What is an “exploding offer”?

An exploding offer is an investment term sheet or job offer that imposes a short acceptance deadline — typically 24-72 hours — designed to prevent the recipient from comparing alternatives or negotiating. Exploding offers are most commonly used by aggressive VC investors trying to win a deal before competitors enter, or by hiring companies trying to lock in candidates before competing offers arrive.

Why investors use exploding offers

  • Process control: short deadline prevents the founder from running a competitive process.
  • Information asymmetry: the investor has already done diligence; the founder has not had time to do due diligence on the investor.
  • Signal pressure: creates urgency that exploits founder anxiety.
  • Competitive defense: if other investors are circling, an exploding offer prevents them from entering the dialogue.

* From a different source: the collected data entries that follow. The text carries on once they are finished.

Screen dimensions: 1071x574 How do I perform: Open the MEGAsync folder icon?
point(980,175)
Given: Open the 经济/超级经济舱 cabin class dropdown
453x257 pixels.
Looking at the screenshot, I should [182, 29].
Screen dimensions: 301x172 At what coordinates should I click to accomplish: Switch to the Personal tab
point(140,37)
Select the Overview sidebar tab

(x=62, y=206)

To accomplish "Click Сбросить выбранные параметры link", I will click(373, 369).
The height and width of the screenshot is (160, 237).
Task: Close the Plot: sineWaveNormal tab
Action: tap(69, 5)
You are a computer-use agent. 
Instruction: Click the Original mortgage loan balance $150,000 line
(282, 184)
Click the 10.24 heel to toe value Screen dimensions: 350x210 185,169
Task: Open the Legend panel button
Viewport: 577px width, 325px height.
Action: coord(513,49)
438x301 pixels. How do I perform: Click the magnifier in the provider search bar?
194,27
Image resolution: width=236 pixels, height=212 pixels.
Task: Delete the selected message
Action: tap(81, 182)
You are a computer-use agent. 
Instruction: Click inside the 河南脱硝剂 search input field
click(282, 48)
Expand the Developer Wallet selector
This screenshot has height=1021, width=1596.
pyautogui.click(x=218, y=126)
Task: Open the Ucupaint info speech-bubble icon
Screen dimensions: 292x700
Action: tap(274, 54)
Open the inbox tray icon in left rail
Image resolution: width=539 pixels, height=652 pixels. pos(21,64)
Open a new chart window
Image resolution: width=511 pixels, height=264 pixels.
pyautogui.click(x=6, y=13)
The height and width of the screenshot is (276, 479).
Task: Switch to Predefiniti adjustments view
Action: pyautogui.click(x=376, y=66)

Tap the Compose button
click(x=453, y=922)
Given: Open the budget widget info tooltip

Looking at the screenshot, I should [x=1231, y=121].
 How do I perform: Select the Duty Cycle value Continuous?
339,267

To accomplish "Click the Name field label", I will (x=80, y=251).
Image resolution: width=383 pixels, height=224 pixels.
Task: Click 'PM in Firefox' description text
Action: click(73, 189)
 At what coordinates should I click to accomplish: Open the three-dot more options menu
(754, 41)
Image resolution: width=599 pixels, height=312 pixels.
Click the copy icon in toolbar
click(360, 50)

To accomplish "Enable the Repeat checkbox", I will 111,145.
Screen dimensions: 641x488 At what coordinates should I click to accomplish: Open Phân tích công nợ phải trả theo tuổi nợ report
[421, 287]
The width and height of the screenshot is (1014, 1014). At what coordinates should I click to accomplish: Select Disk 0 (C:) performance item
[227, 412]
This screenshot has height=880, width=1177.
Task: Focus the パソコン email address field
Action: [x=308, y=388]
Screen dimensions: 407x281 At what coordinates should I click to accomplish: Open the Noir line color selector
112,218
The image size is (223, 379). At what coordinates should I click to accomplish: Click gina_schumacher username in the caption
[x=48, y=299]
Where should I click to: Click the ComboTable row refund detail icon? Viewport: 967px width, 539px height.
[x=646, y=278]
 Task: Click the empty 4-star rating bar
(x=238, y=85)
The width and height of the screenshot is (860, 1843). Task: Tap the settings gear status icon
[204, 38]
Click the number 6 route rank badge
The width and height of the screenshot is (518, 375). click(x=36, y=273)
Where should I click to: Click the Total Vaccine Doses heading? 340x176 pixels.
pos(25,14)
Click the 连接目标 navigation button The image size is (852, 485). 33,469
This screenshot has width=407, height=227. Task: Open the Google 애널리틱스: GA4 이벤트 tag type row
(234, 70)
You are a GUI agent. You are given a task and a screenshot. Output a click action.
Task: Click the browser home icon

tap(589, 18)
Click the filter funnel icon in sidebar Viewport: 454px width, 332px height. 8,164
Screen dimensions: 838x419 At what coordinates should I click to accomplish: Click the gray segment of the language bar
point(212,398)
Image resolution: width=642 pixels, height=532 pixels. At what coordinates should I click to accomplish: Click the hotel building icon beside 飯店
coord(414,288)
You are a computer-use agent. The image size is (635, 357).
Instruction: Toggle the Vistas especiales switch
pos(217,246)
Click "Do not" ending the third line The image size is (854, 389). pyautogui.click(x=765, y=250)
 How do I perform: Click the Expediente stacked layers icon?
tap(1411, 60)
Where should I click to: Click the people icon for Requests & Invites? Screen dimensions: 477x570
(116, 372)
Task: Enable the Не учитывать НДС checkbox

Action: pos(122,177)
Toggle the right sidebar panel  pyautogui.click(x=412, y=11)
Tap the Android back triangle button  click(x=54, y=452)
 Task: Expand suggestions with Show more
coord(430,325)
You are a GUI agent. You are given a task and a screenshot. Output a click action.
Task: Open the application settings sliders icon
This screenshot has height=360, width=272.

How sophisticated founders respond

  • Push back on the deadline: “We are flattered but cannot evaluate this fairly in 48 hours. Can you extend to two weeks?”
  • Walk: exploding offers from quality firms are rare; the pressure itself is a signal of investor culture mismatch.
  • Negotiate substance during the window: if the deadline is firm, use the time to negotiate terms — exploding offers often have softer terms than expected when challenged.
  • Compare against alternative path: what is the cost of declining versus accepting hastily? Often the cost of declining is lower than the cost of unfavourable terms.

Exploding offers in hiring

The same dynamic appears in hiring: a candidate receives an offer with 48-hour acceptance window. Sophisticated candidates: (1) ask for extension citing other interviews; (2) walk if the company will not extend reasonably; (3) treat aggressive deadlines as a culture signal about how the company will operate post-hire.